• _JOBS_:
1. Can you rewrite everything in the Woodstock review from "Reviewed by Glenn" down to "of nonviolent nirvana.", with "bliss" in place of "nirvana"?
2. How might the Woodstock review go on after its last sentence? Write the continuation.

• _TEXT SHOWN_:
####

Woodstock: 3 Days of Peace & Music 40th Anniversary Director's Cut
Warner Home Entertainment
1970 - 1994 / Color / 2:20 anamorphic widescreen / 224 min. / Street Date June 9, 2009 / 24.98 (DVD)
Starring: Joan Baez, Canned Heat, Joe Cocker, Country Joe and the Fish, Crosby Stills & Nash, Arlo Guthrie, Richie Havens, Jefferson Airplane, Janis Joplin, Jimi Hendrix, Santana, Sha Na Na, John Sebastian, Sly and the Family Stone, Ten Years After, The Who.
Cinematography
Malcolm Hart, Don Lenzer, Michael Margetts, David Myers, Richard Pearce, Michael Wadleigh, Al Wertheimer
Film Editors Jere Huggins, T. Schoonmaker, Martin Scorsese, Michael Wadleigh, Stan Warnow, Yeu-Bun Yee
Produced by Bob Maurice
Directed by Michael Wadleigh

Reviewed by Glenn Erickson

Cultural pundits since Spiro Agnew has been citing The Woodstock Festival as some kind of test for flower-power phonies, with the ultimate anti-hippie slur being that anybody one meets who claims to have been there is a liar. Our parents regarded Woodstock The Phenomenon with fearful eyes, seeing only mud, chaos, drugs and public lewdness. We kids around the country knew better, having been mesmerized by Michael Wadleigh's 70mm split-screen multi-channel super-documentary. After years of Vietnam and negative media coverage of anything to do with rock music or youth culture, Woodstock was a blast of nonviolent nirvana.

####

• _RECORDS PROVIDED_:

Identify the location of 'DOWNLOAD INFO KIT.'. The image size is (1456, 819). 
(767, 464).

####

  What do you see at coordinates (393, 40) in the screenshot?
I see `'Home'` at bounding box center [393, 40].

####

• _ANSWERS FOR THE TASKS_:
1.
Reviewed by Glenn Erickson

Cultural pundits since Spiro Agnew has been citing The Woodstock Festival as some kind of test for flower-power phonies, with the ultimate anti-hippie slur being that anybody one meets who claims to have been there is a liar. Our parents regarded Woodstock The Phenomenon with fearful eyes, seeing only mud, chaos, drugs and public lewdness. We kids around the country knew better, having been mesmerized by Michael Wadleigh's 70mm split-screen multi-channel super-documentary. After years of Vietnam and negative media coverage of anything to do with rock music or youth culture, Woodstock was a blast of nonviolent bliss.

2.
In the late 1960s we kids clung to our FM radios to hear music. The only glimpse of rock celebs on TV were brief appearances on shows like Shindig, where embarrassed-looking groups would lip-synch to the sanitized top-40 versions of their songs. Those lucky enough to find Monterey Pop at least saw what a concert appearance by Janis Joplin or Joan Baez looked like. The makers of Woodstock clearly saw the technical weaknesses of the earlier docu and mounted a production equal to the task -- a full multi-track recording system and a battery of synchronized cameras.

Michael Wadleigh is correct in stating that his show is much more than a recorded concert. The music in Woodstock is fantastic in itself, but the docu cameramen capture the totality of the event, from the traffic jams coming into Bethel, New York to the monumental task of caring for the needs of hundreds of thousands of concert-goers. Performers are filmed point blank with wide-angle lenses, putting the audience right on stage with the performers and up close with the name bands. Sly Stone's stomping music machine envelops the audience and carries it away in a blast of trumpets and dancing: "Higher!" Spreading the multiple 16mm images across a 70mm screen enables a performance to be seen from more than one angle simultaneously, without cuts. Audience reactions can be interwoven into the rhythm without interrupting the action on stage.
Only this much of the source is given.